Winfield M. Kelly, the head of the corporation that runs three Prince George's County hospitals, said yesterday that health care for the county's growing elderly population will not be endangered by management changes planned at the troubled institutions.
Speaking to a gathering of about 100 members of Betterment for United Seniors, Kelly said that stricter patient admissions requirements initiated by the reconstituted hospital board will not cripple access by the elderly to quality care.
"Anyone in need of health care will be served by the hospital system," Kelly said to applause.
But, he added: "The days of us paying unlimited amounts of dollars for health care and not asking what it costs are over. It's a very competitive world."
Senior citizen advocates had expressed concern in recent weeks that a stricter indigent care policy and the restructuring of the hospital board could curtail access to health care for members of the county's fast-growing elderly population.
Because of competition, Kelly said, he will not release details of the corporation's management contract with Health Corp. of America, the company hired last summer to turn the system around.
Kelly, who has served as chairman of the Community Hospital and Health Care Systems Inc. (CHHCS) board since August, asked 24 board members to resign in September and is forming a new 11-member board to oversee operations for Prince George's General Hospital, Greater Laurel-Beltsville Hospital and the Bowie Health Center.
Kelly, County Council Administrator Samuel Wynkoop and county Chief Administrative Officer John Wesley White have already been named to the board. Yesterday, Kelly said Benjamin Pecson, a Prince George's General physician recommended by the county medical society, also has been nominated.
One other board member will be selected by each of the institutions. Kelly said he will make the final four appointments within two weeks.
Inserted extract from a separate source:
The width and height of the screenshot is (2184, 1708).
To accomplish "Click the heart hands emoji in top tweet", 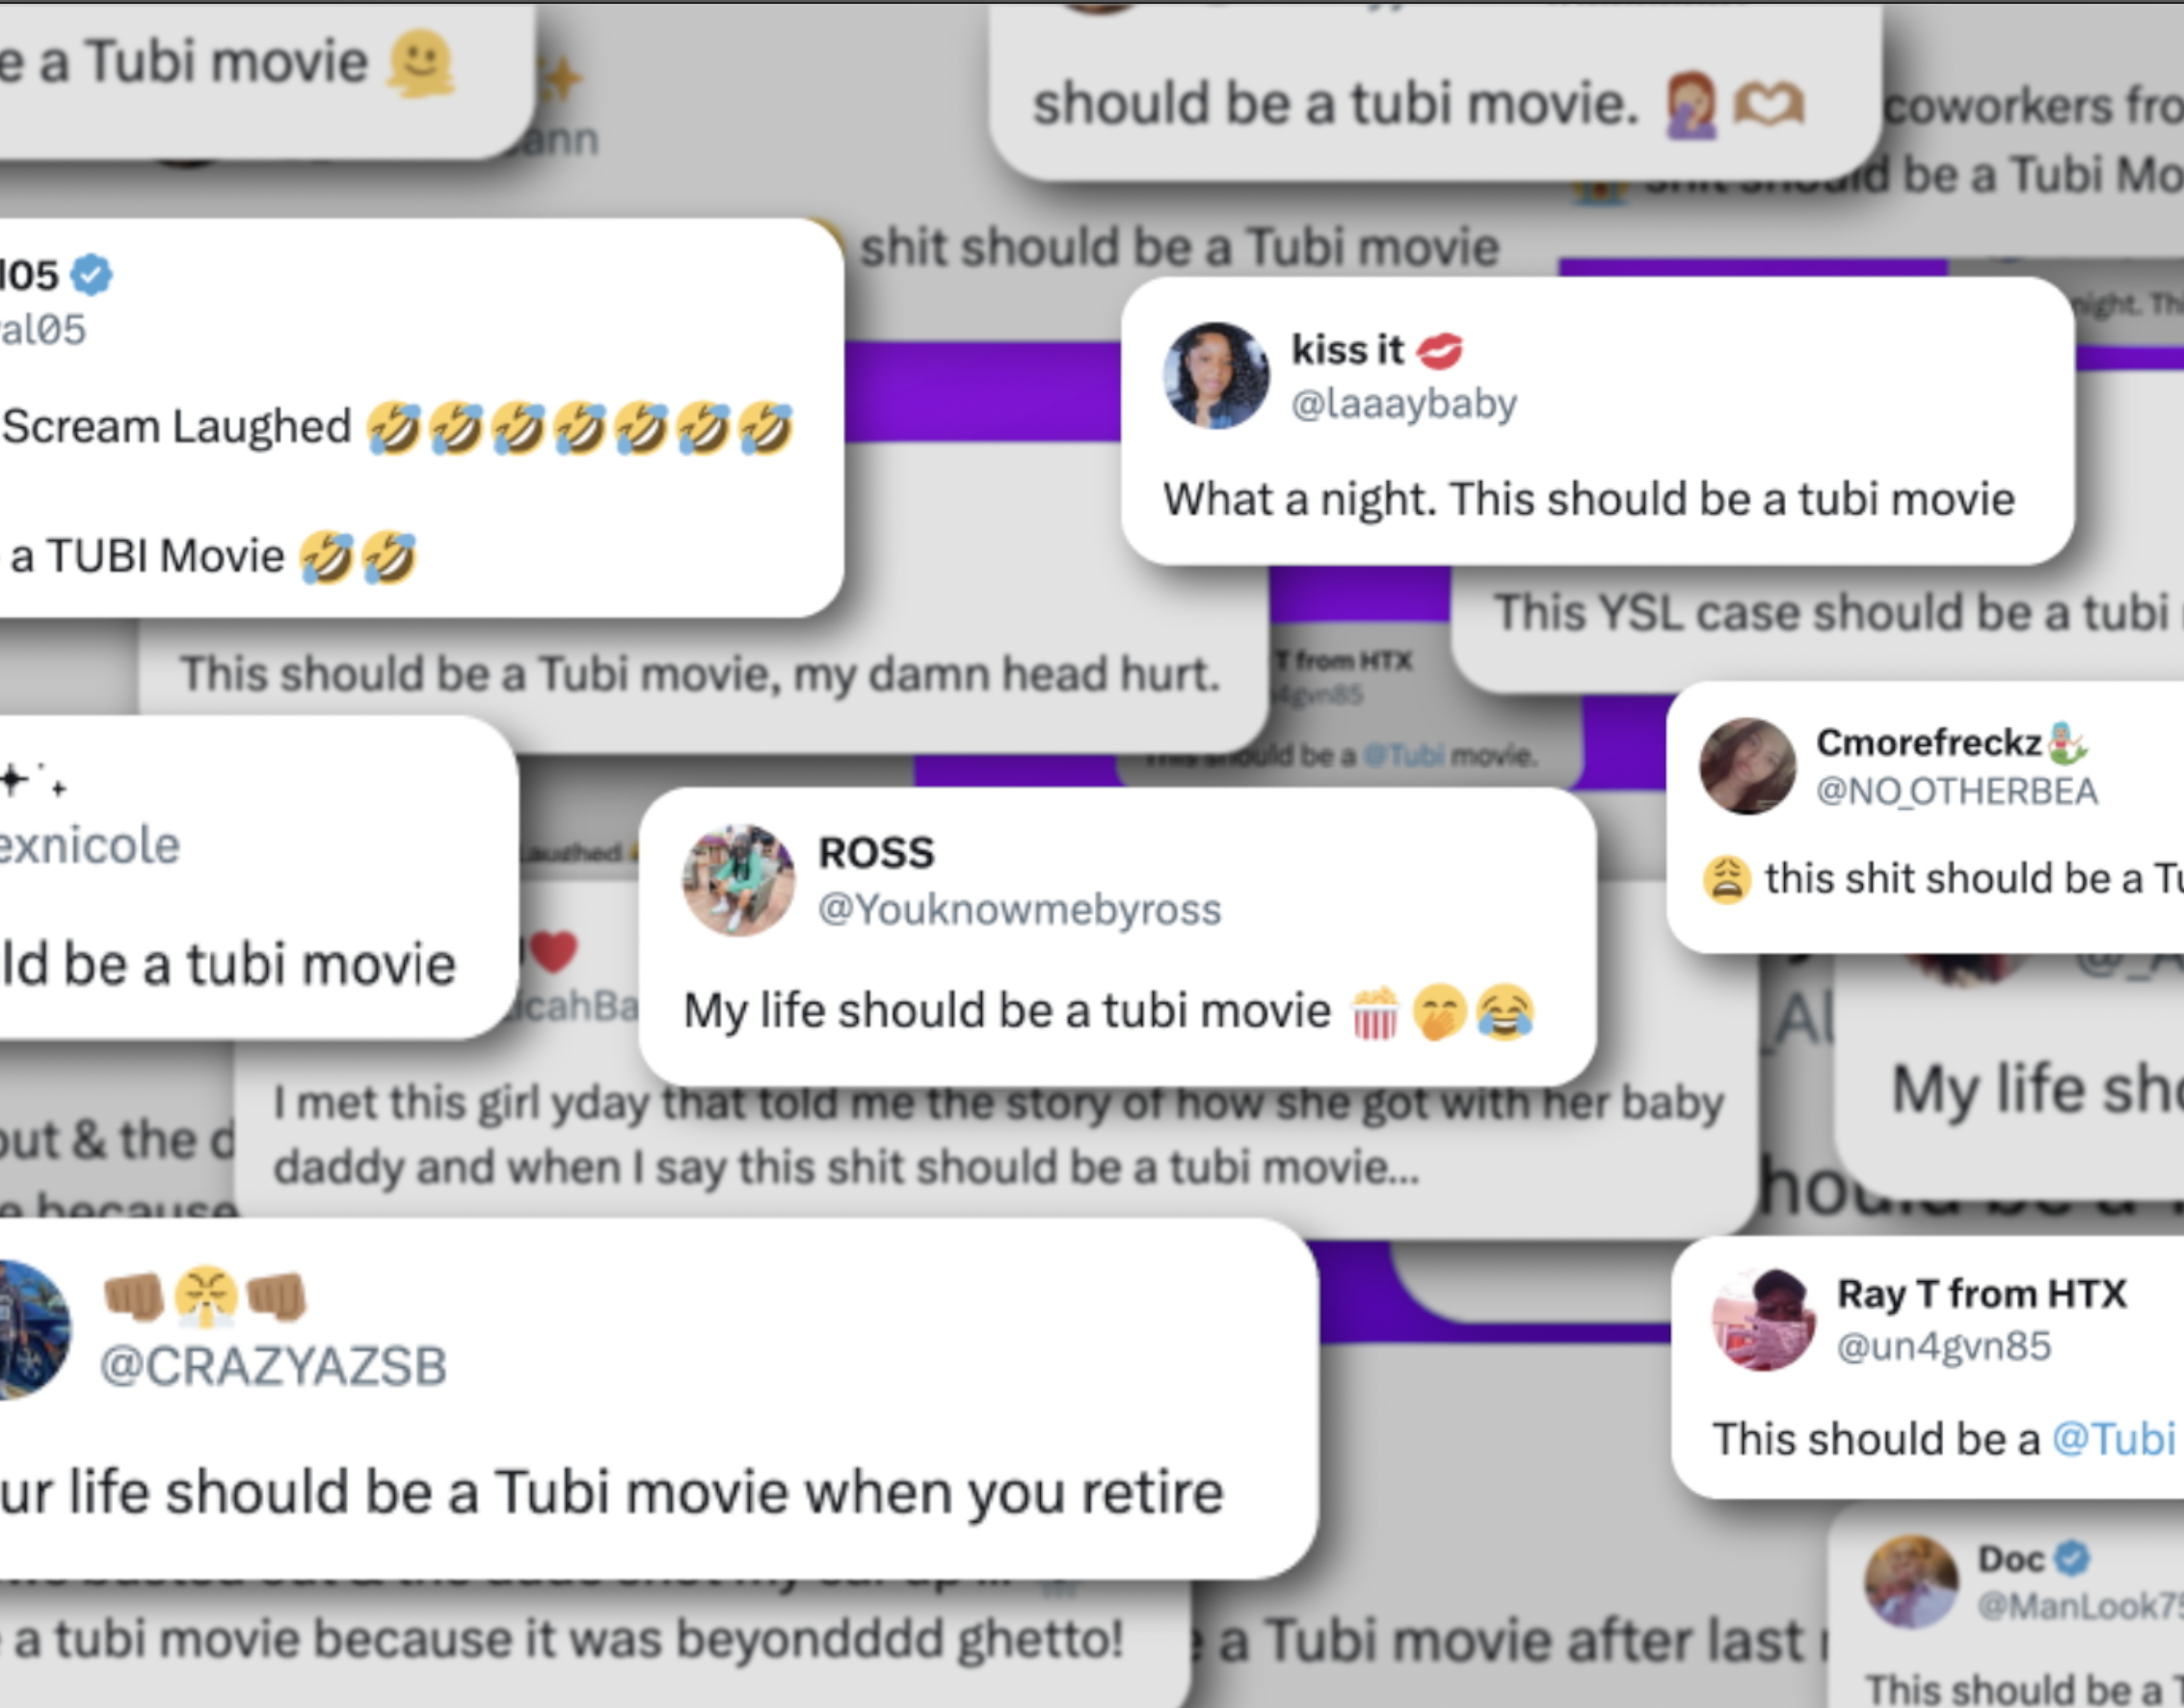I will [x=1770, y=104].
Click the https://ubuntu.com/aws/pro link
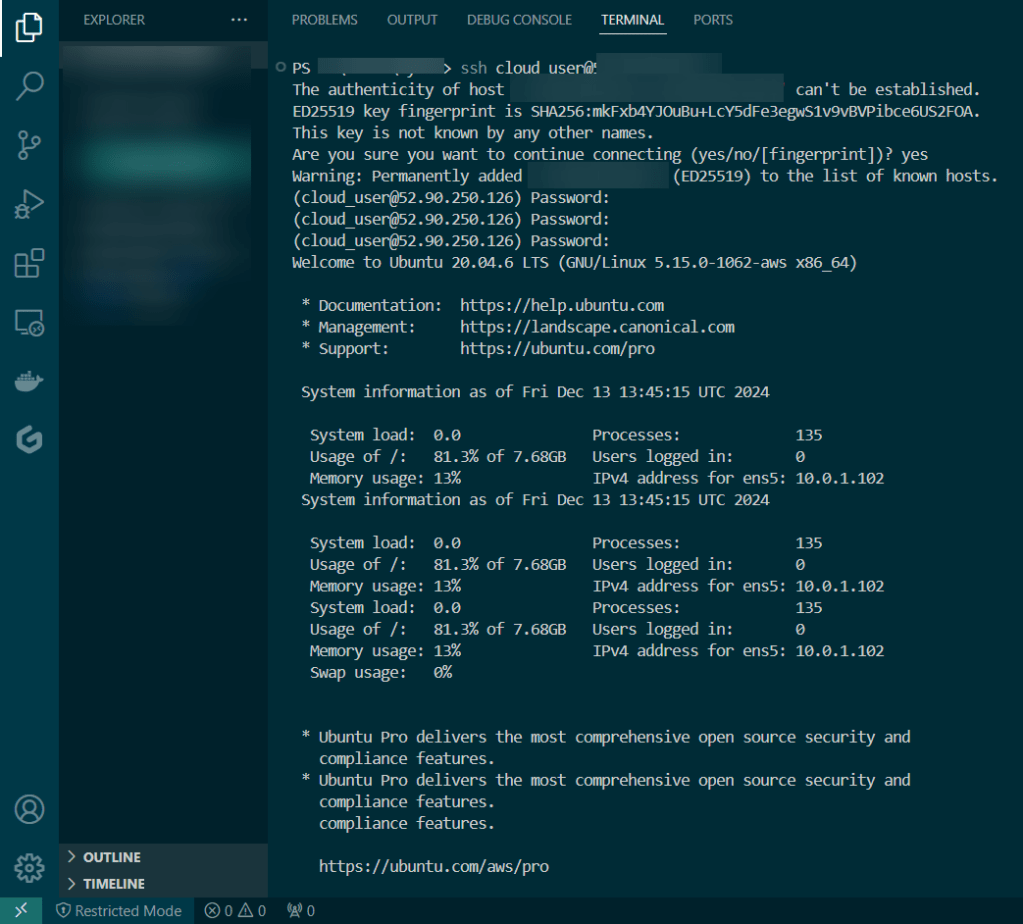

Kelly, who is a former Prince George's County executive, also said that the corporation is committed to continued funding of the senior health center at the Cora B. Wood Multipurpose Senior Center in Brentwood, which has operated for 10 years on Community Development Block Grants. The county has reapplied for $165,000 in funding for the center, but a hospital spokeswoman said yesterday that the hospital is also looking for other funding sources.
Ralph Pryor, the president of Betterment for United Seniors, said that his group is concerned about both federal and local government commitment to funding support facilities for the aging.
"There is a concern that as long as the health center is dependent on the federal government for financial support, its future is not secure."